Emotions, Depression, and Grief

This blog is something more personal but I thought I would write it anyway.

My Sister Eileen was my best friend, my stand-in Mum, and my "go-to" whenever I needed help or advice or comfort.  She had a really good sense of humour and loved people.  She was diagnosed with breast cancer followed by a mastectomy and then the cancer spread into her bones and she was in a whole lot of pain for a long time.  She was a fighter though and she really fought the disease.  She remained strong and positive and always continued to help other people whenever she could. Those of you who knew Eileen would know she was one of the nicest people to walk this earth, and she and my brother in law had been married for almost 51 years and did everything together.  They were the happiest married couple that I ever knew or will ever know.

Last March Martin and his parents and I went on holiday to Scotland.  Eileen was being admitted to Hospice for some readjustment of medication and while I was in Scotland I called the Hospice each day to see how she was doing.  She was deteriorating and on the third day my brother told me that I should come back home.  I arrived back home on the Tuesday evening and went straight to the Hospice to see my sister.  She was very will but was awake and happy to see me.  The next day was one to remember.  It was a day when Eileen was happy and had her old sense of humour back again and all the family really enjoyed being with her.  The following morning she died and my life fell apart!

I have lost people I love before including my Mum who I was very close to, but losing my sister was the worst thing ever to happen to me. 

I told you about the amazing doTERRA essential oils so I turned to them to help with my grief.  doTERRA have an oil called Elevation which is to help with depression so I began diffusing it in my diffuser and it helped. I also wore it as perfume.  I continued to use Serenity to keep me calm and relaxed which I put on the back of my neck.  Balance is a grounding blend so I used this one regularly by putting it on my feet.  I also used Geranium which I love the smell of because it reminds me of Turkish Delight.  Someone also told me to use White Fir so I put this over my heart.   Last year I won a bottle of pure Rose Oil and this really helped me feel 'lighter'.  I love Wild Orange oil so I would wear this like perfume or put a drop in my hand, rub my hands together and inhale.  It helped and continues to help me feel good.

Yep it's taking me a long time to heal from losing my sister but I know how much doTERRA has helped me, and continues to help me.

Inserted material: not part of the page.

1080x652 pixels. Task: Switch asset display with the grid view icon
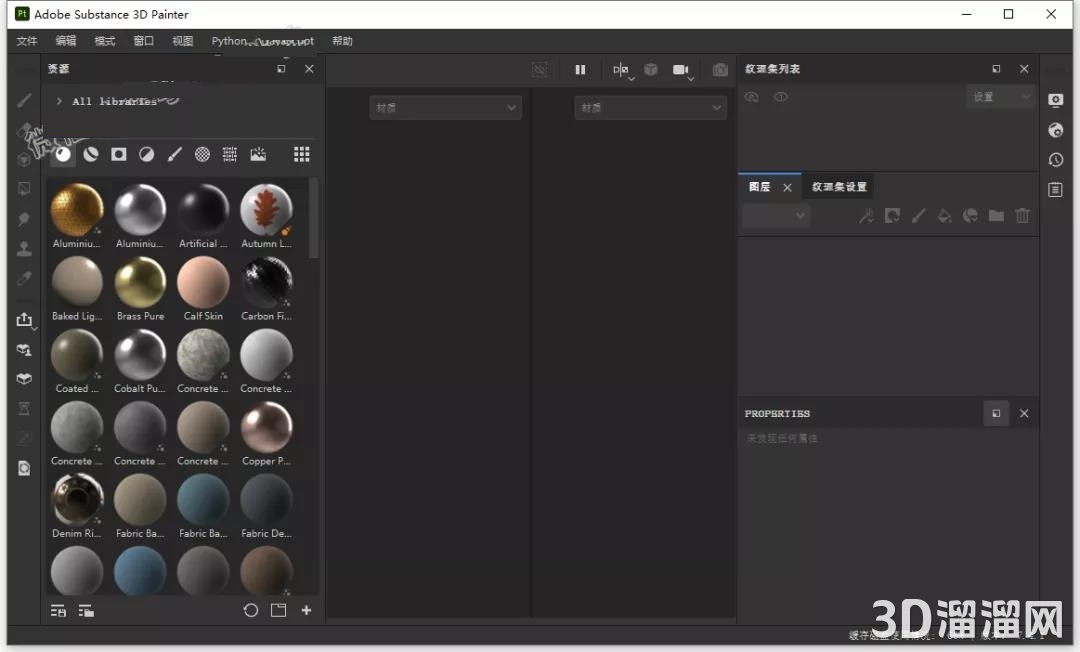tap(301, 154)
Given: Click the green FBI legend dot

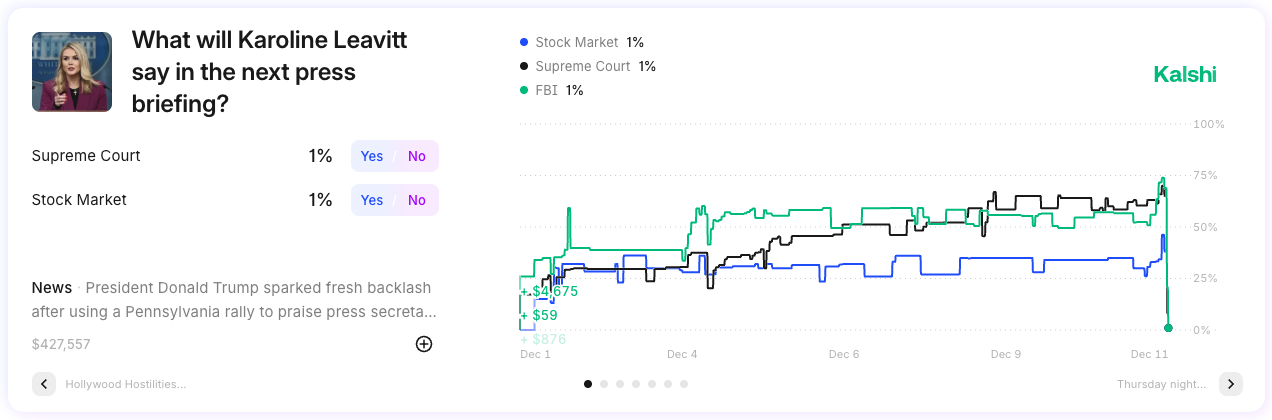Looking at the screenshot, I should [x=524, y=90].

The reason I am writing this today is because today has been another difficult day.  Yes I still get them!!!  In fact I get them frequently and sometimes I just don't know what to do with myself, but I am so glad that I am enrolled with doTERRA and I have learned about how to use essential oils for emotions.  Over the years I have learned to empathise and sympathise with other people and I just wish that everyone had doTERRA in their lives. 

1 comment:

  1. I was researching oils to help with grief and your blog came up. I recently lost my sister tragically. Thank you of sharing!